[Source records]
+---+

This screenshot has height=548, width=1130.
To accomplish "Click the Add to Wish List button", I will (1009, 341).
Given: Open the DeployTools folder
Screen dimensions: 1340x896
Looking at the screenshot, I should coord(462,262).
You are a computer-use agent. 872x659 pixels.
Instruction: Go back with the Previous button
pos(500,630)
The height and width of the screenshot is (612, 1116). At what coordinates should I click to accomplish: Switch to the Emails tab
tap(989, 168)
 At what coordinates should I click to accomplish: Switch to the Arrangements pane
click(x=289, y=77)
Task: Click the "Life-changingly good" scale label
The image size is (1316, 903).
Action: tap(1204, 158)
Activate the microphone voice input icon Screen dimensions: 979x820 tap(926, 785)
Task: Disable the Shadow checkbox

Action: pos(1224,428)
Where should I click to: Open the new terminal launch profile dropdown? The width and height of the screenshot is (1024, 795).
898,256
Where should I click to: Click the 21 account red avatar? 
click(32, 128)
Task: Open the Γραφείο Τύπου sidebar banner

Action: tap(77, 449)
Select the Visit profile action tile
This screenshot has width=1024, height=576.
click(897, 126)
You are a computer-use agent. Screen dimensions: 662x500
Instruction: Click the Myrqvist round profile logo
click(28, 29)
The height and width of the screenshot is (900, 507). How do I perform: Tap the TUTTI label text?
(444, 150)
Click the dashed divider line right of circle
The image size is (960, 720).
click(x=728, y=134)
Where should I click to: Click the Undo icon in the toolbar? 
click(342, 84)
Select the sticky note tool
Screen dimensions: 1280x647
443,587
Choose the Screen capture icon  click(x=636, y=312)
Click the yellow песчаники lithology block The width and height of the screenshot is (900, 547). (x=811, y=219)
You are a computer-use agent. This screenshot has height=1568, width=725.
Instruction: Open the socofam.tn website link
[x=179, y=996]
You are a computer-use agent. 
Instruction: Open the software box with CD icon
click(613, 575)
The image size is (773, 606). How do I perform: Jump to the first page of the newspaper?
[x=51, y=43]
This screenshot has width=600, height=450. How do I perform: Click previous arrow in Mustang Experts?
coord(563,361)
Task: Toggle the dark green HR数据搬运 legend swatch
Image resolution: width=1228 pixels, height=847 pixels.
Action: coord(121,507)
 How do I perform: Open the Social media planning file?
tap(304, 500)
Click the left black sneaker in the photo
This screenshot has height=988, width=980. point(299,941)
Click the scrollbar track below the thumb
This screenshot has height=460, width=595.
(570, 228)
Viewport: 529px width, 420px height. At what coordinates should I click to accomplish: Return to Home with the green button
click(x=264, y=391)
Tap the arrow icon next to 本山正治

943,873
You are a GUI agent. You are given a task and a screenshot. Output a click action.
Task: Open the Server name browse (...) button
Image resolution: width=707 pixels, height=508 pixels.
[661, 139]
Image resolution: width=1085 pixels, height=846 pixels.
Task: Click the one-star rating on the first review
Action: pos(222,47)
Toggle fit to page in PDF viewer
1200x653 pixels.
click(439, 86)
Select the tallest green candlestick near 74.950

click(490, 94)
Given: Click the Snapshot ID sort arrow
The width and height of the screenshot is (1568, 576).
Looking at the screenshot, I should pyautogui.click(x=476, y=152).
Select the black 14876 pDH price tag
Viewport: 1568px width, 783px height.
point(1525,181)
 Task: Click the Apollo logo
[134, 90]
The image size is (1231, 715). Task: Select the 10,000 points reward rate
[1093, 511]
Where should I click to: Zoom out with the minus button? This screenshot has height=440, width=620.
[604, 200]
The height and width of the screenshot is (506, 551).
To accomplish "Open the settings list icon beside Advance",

+---+

- [What the exercise asks]
Copy the stretch of the records above that runs from the line with "Task: Toggle the" through the line with "The height and width of the screenshot is (506, 551).". Both end lines belong in the copy, and nothing else does.

- [Exercise solution]
Task: Toggle the dark green HR数据搬运 legend swatch
Image resolution: width=1228 pixels, height=847 pixels.
Action: coord(121,507)
 How do I perform: Open the Social media planning file?
tap(304, 500)
Click the left black sneaker in the photo
This screenshot has height=988, width=980. point(299,941)
Click the scrollbar track below the thumb
This screenshot has height=460, width=595.
(570, 228)
Viewport: 529px width, 420px height. At what coordinates should I click to accomplish: Return to Home with the green button
click(x=264, y=391)
Tap the arrow icon next to 本山正治

943,873
You are a GUI agent. You are given a task and a screenshot. Output a click action.
Task: Open the Server name browse (...) button
Image resolution: width=707 pixels, height=508 pixels.
[661, 139]
Image resolution: width=1085 pixels, height=846 pixels.
Task: Click the one-star rating on the first review
Action: pos(222,47)
Toggle fit to page in PDF viewer
1200x653 pixels.
click(439, 86)
Select the tallest green candlestick near 74.950

click(490, 94)
Given: Click the Snapshot ID sort arrow
The width and height of the screenshot is (1568, 576).
Looking at the screenshot, I should pyautogui.click(x=476, y=152).
Select the black 14876 pDH price tag
Viewport: 1568px width, 783px height.
point(1525,181)
 Task: Click the Apollo logo
[134, 90]
The image size is (1231, 715). Task: Select the 10,000 points reward rate
[1093, 511]
Where should I click to: Zoom out with the minus button? This screenshot has height=440, width=620.
[604, 200]
The height and width of the screenshot is (506, 551).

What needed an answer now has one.